Der billige Strom aus dem Ausland macht der heimischen Wasserkraft das Leben schwer. Grosse Kraftwerke würden wohl keine mehr geplant und gebaut, liess die Stromlobby kürzlich verlauten. Stimmt nicht ganz, meinen Experten.

Die Staumauern des Kraftwerkes Linth-Limmern

Bildlegende: Das Pumpspeicherkraftwerk Linth-Limmern würde laut Axpo heute nicht mehr gebaut.
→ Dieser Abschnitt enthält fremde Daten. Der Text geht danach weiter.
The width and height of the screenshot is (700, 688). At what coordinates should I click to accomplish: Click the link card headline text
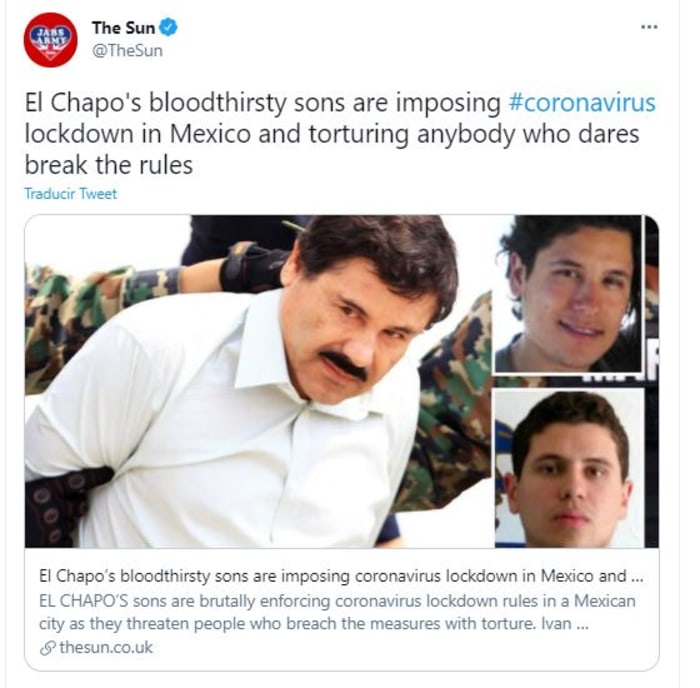click(341, 576)
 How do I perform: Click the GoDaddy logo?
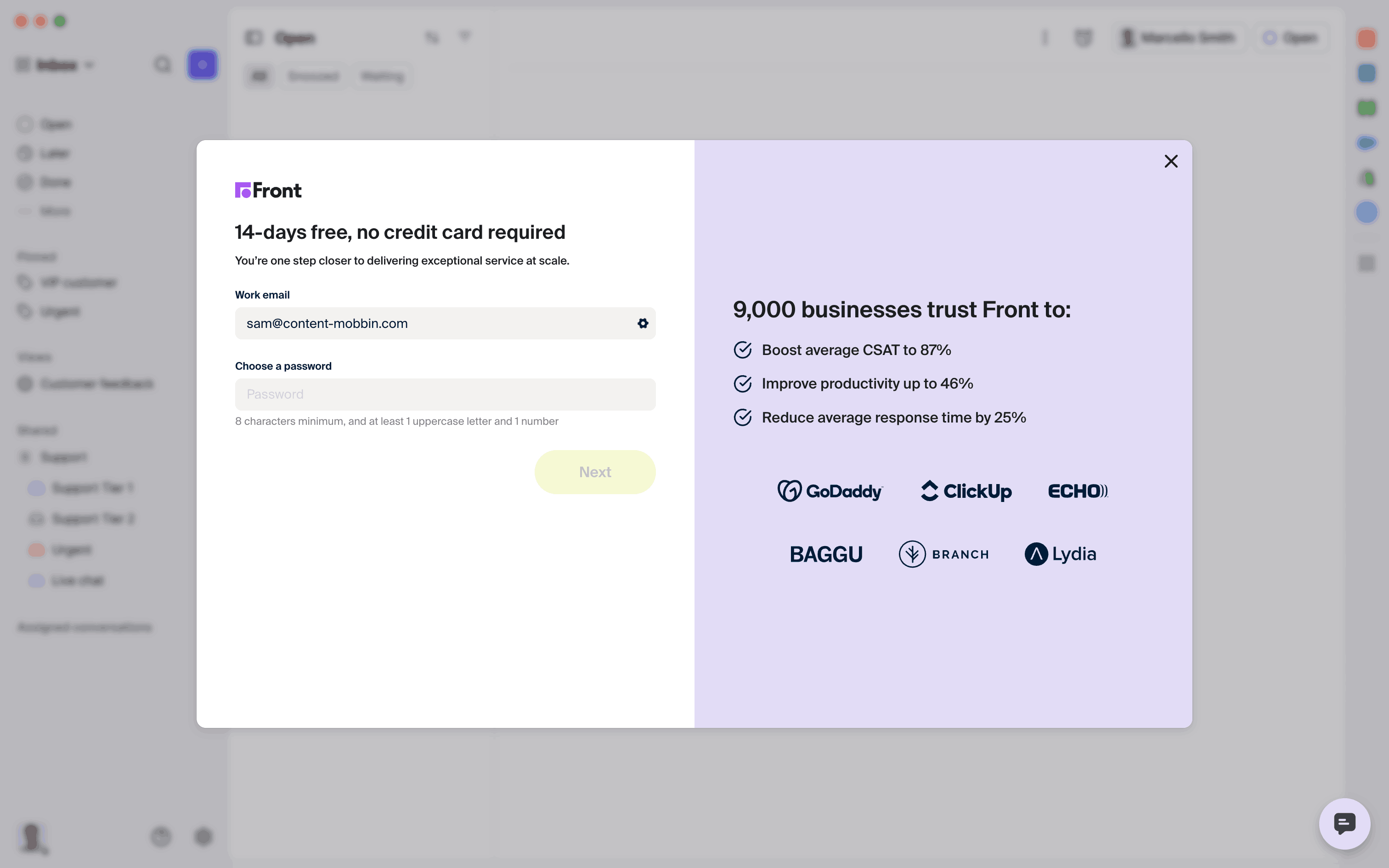(x=830, y=491)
Keystone

Subventionierter Strom aus deutschen Windkraft- und Photovoltaik-Anlagen macht den Schweizer Stromproduzenten das Leben schwer: Der ausländische Strom wird in grossen Mengen produziert und treibt den Strompreis in den Keller. Unter diesen Voraussetzungen hätte die Axpo das Pumpspeicherkraftwerk Linth-Limmern im Kanton Glarus nicht realisiert, hat kürzlich der Axpo Verwaltungsratspräsident Robert Lombardini verkündet.

Bund und Kantone sollen mithelfen

Stimmt nicht ganz, halten Experten entgegen. «Der tiefe Strompreis setzt die Stromproduzenten zwar unter Druck. Pumpspeicherkraftwerke sind aber nach wie vor eine gute Lösung für die Schweiz», sagt Karl Frauendorfer, Professor an der Uni St. Gallen. Die Axpo hätte bei der Planung aber besser berücksichtigen müssen, dass der Strompreis unter dem Druck des Billigstroms aus dem Ausland zusammenbrechen könnte.

«Zudem ist es angesichts der unsicheren Strompreise heute für ein einzelnes Unternehmen zu risikoreich, alleine ein grosses Kraftwerk wie Linth-Limmern zu realisieren.» Frauendorfer sieht eine mögliche Lösung darin, dass Bund und Kantone bei der Finanzierung einsteigen - mit Geldern, die die Stromkonzerne dann zurückzahlen, wenn die Kraftwerke auf gutem Weg sind.